[Collected data entries]
----------

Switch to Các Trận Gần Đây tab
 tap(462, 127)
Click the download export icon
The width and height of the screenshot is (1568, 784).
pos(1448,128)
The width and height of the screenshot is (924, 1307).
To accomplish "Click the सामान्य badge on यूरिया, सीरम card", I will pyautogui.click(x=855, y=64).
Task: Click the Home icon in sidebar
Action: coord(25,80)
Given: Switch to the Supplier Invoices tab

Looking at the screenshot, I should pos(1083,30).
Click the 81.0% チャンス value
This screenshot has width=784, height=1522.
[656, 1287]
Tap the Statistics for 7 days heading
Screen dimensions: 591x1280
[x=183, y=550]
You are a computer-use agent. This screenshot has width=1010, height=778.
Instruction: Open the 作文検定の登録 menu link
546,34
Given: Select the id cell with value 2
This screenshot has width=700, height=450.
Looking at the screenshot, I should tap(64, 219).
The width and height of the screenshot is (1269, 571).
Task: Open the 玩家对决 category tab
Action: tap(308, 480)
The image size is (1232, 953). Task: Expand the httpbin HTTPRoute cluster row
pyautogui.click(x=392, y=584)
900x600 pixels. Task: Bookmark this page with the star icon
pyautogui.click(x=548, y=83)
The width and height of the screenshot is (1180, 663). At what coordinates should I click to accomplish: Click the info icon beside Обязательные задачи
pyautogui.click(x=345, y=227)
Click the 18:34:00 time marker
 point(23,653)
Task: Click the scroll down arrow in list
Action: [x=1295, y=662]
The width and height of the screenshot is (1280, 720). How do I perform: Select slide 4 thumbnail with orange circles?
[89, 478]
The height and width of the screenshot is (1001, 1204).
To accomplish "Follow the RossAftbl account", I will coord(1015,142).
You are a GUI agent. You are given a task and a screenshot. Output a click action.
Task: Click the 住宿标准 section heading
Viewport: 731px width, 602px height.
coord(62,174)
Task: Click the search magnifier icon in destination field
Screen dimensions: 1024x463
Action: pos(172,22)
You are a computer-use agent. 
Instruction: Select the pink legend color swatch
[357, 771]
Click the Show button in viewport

----------

--- EXERCISE PROMPT ---
Output the line holding "Instruction: Select the", then every later line through the end of the records above, exactly as given and nothing else.

--- RESULT OF THIS TASK ---
Instruction: Select the pink legend color swatch
[357, 771]
Click the Show button in viewport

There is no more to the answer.